>> START

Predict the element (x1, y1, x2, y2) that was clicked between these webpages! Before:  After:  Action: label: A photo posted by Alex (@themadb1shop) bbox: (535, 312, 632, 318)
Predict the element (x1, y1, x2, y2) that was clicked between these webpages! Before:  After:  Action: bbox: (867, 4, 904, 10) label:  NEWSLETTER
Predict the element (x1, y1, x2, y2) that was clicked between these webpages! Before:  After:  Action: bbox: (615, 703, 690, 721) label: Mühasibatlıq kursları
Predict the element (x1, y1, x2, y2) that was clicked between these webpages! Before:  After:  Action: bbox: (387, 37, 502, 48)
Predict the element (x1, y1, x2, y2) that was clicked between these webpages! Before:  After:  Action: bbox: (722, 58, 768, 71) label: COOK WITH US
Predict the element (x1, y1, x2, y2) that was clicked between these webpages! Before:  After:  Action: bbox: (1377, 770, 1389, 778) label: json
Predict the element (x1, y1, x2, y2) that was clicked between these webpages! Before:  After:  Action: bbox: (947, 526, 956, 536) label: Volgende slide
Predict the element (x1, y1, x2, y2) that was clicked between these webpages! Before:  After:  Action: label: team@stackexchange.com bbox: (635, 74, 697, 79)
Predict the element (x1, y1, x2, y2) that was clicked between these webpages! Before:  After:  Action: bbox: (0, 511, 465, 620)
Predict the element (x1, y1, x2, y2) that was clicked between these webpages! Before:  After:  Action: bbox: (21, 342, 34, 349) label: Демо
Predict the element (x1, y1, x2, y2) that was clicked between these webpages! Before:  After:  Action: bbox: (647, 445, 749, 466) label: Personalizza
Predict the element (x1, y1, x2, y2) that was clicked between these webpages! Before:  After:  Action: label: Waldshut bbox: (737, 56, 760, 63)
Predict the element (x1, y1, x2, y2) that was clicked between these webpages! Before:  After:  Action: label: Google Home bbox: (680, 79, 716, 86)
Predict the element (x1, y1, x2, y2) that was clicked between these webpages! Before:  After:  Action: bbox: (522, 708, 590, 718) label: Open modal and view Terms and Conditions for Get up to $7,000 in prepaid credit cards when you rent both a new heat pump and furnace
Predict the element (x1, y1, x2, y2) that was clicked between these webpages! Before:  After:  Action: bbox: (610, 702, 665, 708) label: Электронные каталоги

>> END

## WORK TO COMPLETE
Copy all fifteen items above word for word, keeping every character and line break unchanged.

## COMPLETED TASK
Predict the element (x1, y1, x2, y2) that was clicked between these webpages! Before:  After:  Action: label: A photo posted by Alex (@themadb1shop) bbox: (535, 312, 632, 318)
Predict the element (x1, y1, x2, y2) that was clicked between these webpages! Before:  After:  Action: bbox: (867, 4, 904, 10) label:  NEWSLETTER
Predict the element (x1, y1, x2, y2) that was clicked between these webpages! Before:  After:  Action: bbox: (615, 703, 690, 721) label: Mühasibatlıq kursları
Predict the element (x1, y1, x2, y2) that was clicked between these webpages! Before:  After:  Action: bbox: (387, 37, 502, 48)
Predict the element (x1, y1, x2, y2) that was clicked between these webpages! Before:  After:  Action: bbox: (722, 58, 768, 71) label: COOK WITH US
Predict the element (x1, y1, x2, y2) that was clicked between these webpages! Before:  After:  Action: bbox: (1377, 770, 1389, 778) label: json
Predict the element (x1, y1, x2, y2) that was clicked between these webpages! Before:  After:  Action: bbox: (947, 526, 956, 536) label: Volgende slide
Predict the element (x1, y1, x2, y2) that was clicked between these webpages! Before:  After:  Action: label: team@stackexchange.com bbox: (635, 74, 697, 79)
Predict the element (x1, y1, x2, y2) that was clicked between these webpages! Before:  After:  Action: bbox: (0, 511, 465, 620)
Predict the element (x1, y1, x2, y2) that was clicked between these webpages! Before:  After:  Action: bbox: (21, 342, 34, 349) label: Демо
Predict the element (x1, y1, x2, y2) that was clicked between these webpages! Before:  After:  Action: bbox: (647, 445, 749, 466) label: Personalizza
Predict the element (x1, y1, x2, y2) that was clicked between these webpages! Before:  After:  Action: label: Waldshut bbox: (737, 56, 760, 63)
Predict the element (x1, y1, x2, y2) that was clicked between these webpages! Before:  After:  Action: label: Google Home bbox: (680, 79, 716, 86)
Predict the element (x1, y1, x2, y2) that was clicked between these webpages! Before:  After:  Action: bbox: (522, 708, 590, 718) label: Open modal and view Terms and Conditions for Get up to $7,000 in prepaid credit cards when you rent both a new heat pump and furnace
Predict the element (x1, y1, x2, y2) that was clicked between these webpages! Before:  After:  Action: bbox: (610, 702, 665, 708) label: Электронные каталоги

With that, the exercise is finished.